*What is needed*
Present the lines between the one containing "Task: Click the airport video thumbnail" and the one containing "This screenshot has width=1024, height=560.", inclusive, as a Markdown table with columns "Row" and "Line", skipping blank lines. Omit the pictures from your answer.

*Source data*
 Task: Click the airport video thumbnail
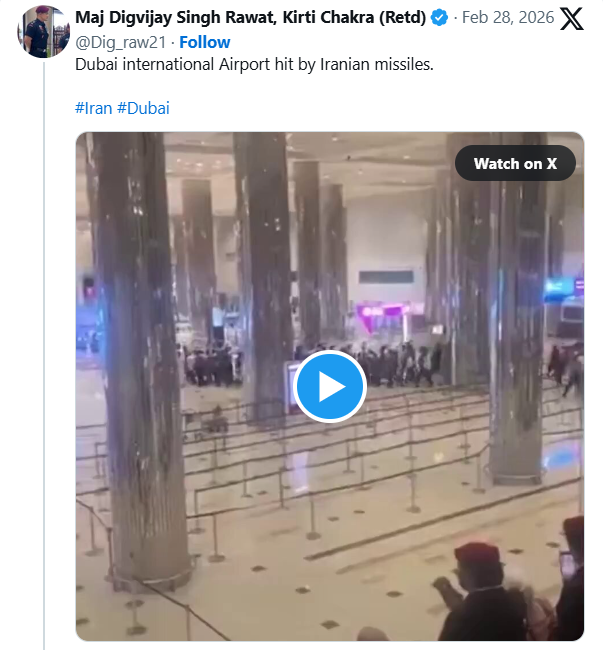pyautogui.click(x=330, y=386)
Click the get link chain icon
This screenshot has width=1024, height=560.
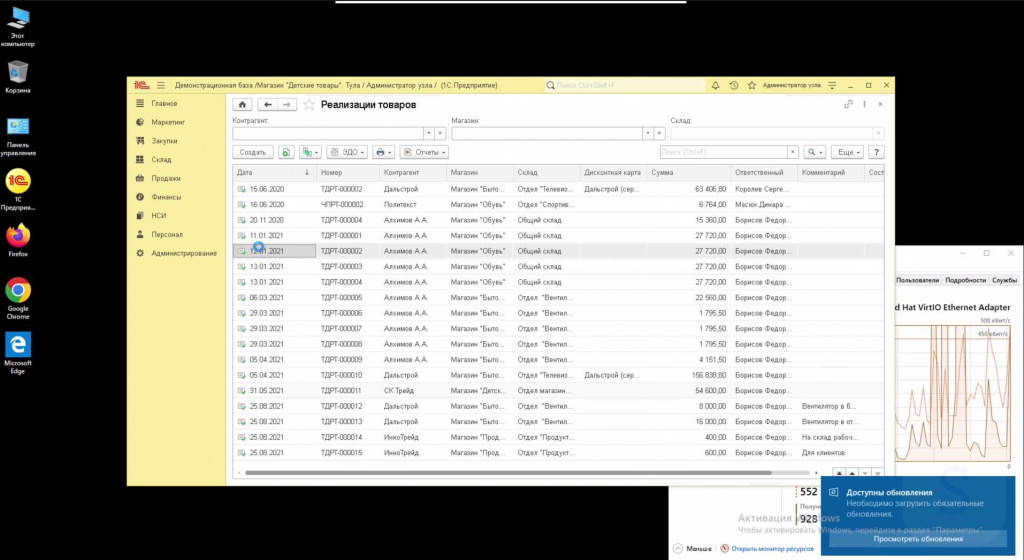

...

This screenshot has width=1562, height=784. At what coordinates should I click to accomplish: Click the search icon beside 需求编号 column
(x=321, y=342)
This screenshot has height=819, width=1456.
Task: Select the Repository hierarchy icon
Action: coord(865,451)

*Solution below*
| Row | Line |
|---|---|
| 1 |  Task: Click the airport video thumbnail |
| 2 | pyautogui.click(x=330, y=386) |
| 3 | Click the get link chain icon |
| 4 | This screenshot has width=1024, height=560. |